Incapazes de garantir qualidade de vida, o confinamento em favelas-reservas acaba por fomentar altos índices de desnutrição infantil, além de forçar a oferta de mão de obra barata. Pois, sem alternativas, tornam-se alvos fáceis para os aliciadores e muitos acabaram como escravos em usinas e fazendas nos últimos anos. E isso quando esse “território” não se resume a barracas de lona montadas no acostamento de alguma rodovia com uma excelente vista para a terra que, por direito, seria deles.

Vale a leitura da matéria de Verena Glass, da Repórter Brasil, sobre o flagra de 41 indígenas em situação análoga à de escravos no Rio Grande do Sul:



"Uma força-tarefa do Ministério do Trabalho e Emprego, Ministério Publico do Trabalho e Funai libertaram 41 indígenas kaingang – entre os quais 11 tinham menos de 18 anos – que trabalhavam em condições análogas à escravidão em Itaimbezinho, distrito do Município de Bom Jesus (RS). Os indígenas foram encontrados durante uma fiscalização de rotina na atividade de raleio de maçãs em uma área arrendada pelo empresário Germano Neukamp.

De acordo com o procurador do trabalho Ricardo Garcia, os trabalhadores foram aliciados por um funcionário do empresário. Nenhum indígena tinha carteira assinada, os contratos de trabalho eram apenas verbais e por tempo indeterminado e o pagamento – também acordado verbalmente – de R$ 40,00/dia não havia sido efetuado regularmente, apesar de vários indígenas estarem trabalhando desde setembro. “Quando chovia e os indígenas não podiam trabalhar não recebiam”, relata o procurador. O empregador também não forneceu as ferramentas de trabalho ou quaisquer equipamentos de proteção individual.

Famílias com crianças em condições precárias – Já as condições precárias de alojamento e alimentação chocaram os membros da força-tarefa.



Segundo a auditora fiscal Inez Rospide, coordenadora da Fiscalização Rural no Rio Grande do Sul, que coordenou a libertação, os alojamentos estavam em péssimas condições, havia apenas dois banheiros para os 41 trabalhadores, as famílias  (inclusive crianças) se apertavam em espaço insuficiente, a fiação elétrica estava solta, o frio entrava pelas frestas, a água era armazenada em garrafas pet e havia comida estragada pelos cantos.

De acordo com Ricardo Garcia, do MPT, o alojamento já havia sido interditado em outra fiscalização em 2009 e, de lá para cá, só se deteriorou. 

“Pode até ser que os indígenas vivam com menos conforto nas aldeias, mas aquilo era insuportável até para um trabalhador mais rústico”, afirma o procurador.

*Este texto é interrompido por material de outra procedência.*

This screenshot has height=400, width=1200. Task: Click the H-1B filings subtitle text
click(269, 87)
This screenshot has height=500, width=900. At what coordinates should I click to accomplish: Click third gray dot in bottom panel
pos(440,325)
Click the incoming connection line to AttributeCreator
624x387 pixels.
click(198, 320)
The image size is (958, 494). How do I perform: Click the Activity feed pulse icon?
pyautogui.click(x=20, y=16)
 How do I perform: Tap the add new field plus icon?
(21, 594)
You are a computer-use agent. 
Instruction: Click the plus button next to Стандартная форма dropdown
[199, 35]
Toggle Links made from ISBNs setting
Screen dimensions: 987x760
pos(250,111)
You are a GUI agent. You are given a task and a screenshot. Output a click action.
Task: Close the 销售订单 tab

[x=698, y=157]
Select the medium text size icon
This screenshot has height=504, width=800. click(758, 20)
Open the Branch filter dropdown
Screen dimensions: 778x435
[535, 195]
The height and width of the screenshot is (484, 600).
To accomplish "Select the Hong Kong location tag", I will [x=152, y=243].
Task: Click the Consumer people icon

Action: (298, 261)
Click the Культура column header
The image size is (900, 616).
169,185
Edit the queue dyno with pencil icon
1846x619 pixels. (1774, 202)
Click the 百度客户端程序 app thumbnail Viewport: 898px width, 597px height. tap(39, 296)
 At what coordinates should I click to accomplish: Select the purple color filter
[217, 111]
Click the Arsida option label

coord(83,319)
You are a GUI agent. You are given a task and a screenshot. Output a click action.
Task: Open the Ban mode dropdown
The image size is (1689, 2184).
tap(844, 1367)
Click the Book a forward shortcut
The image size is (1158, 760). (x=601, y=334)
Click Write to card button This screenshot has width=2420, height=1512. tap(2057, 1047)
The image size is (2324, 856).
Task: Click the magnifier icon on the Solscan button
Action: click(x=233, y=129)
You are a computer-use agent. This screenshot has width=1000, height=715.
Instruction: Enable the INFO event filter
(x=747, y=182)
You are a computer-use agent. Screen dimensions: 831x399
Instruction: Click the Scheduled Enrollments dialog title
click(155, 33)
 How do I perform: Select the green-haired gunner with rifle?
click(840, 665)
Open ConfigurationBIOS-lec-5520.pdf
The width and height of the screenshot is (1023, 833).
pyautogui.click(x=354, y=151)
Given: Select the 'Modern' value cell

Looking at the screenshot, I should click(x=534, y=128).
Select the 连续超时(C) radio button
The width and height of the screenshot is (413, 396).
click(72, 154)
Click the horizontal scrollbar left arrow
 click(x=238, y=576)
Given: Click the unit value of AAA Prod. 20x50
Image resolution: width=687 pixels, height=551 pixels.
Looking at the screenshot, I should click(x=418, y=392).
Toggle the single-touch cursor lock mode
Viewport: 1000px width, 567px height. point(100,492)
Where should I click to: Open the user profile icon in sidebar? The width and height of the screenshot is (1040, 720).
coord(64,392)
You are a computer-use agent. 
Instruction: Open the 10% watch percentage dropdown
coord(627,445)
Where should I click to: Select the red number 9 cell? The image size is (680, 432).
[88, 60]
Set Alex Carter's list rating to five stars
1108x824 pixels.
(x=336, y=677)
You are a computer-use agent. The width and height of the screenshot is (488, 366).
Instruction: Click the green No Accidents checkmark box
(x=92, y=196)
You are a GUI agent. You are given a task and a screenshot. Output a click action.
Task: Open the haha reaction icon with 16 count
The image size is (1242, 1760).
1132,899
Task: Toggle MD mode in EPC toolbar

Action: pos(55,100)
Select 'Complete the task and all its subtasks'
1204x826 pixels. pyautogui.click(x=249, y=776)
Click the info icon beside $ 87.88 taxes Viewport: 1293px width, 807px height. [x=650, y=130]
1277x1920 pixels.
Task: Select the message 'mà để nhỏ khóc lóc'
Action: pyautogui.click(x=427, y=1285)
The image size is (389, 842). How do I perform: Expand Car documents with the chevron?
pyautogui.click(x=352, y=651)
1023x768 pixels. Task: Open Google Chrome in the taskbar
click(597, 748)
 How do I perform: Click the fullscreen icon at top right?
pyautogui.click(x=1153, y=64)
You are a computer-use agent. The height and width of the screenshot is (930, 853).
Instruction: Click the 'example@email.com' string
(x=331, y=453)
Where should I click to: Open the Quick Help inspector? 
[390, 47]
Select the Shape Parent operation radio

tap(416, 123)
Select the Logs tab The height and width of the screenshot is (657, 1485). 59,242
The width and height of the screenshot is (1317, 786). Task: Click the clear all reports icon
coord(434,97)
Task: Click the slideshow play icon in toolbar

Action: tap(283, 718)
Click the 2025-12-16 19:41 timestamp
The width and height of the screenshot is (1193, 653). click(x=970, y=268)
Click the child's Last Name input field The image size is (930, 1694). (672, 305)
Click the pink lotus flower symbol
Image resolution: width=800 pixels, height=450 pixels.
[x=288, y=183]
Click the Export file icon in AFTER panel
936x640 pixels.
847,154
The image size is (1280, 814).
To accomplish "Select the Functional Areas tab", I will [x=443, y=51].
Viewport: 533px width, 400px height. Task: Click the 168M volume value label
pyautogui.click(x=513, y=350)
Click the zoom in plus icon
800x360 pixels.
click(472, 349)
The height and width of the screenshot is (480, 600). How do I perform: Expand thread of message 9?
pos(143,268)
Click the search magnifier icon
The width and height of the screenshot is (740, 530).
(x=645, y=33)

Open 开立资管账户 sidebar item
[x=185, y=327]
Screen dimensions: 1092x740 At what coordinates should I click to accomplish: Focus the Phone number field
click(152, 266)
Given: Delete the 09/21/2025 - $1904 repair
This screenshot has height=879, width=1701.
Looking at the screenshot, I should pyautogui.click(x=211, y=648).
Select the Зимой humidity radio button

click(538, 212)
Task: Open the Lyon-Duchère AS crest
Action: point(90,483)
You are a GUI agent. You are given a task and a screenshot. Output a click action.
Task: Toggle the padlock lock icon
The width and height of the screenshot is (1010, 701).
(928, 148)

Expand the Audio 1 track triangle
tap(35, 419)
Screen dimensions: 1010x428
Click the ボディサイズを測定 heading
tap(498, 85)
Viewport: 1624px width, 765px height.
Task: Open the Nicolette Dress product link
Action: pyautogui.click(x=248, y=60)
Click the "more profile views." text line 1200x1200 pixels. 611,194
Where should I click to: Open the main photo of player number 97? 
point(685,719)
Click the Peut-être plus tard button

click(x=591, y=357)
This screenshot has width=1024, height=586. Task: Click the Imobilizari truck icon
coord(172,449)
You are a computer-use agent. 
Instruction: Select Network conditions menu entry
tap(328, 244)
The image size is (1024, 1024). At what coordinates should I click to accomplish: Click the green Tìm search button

Dos 11 indígenas adolescentes libertados, cinco tinham entre 14 a 16 anos, e outros seis, de 16 a 17 anos.

“Uma garota de 17 anos estava grávida. O pai da criança, de 15, também trabalhava no local”, relata a auditora fiscal Inez Rospide.

Coordenador da Articulação dos Povos Indígenas da Região Sul (Arpinsul), Rildo Kaingang explica que a presença de adolescentes nas frentes de trabalho é um fator que exige especial atenção dos empregadores, uma vez que a total ausência de políticas públicas para as aldeias Kaingang tem forçado cada vez mais indígenas a buscar fontes de renda em atividades nos frigoríficos e nas safras de frutas, como maçã e uva, na região nordeste do Rio Grande do Sul.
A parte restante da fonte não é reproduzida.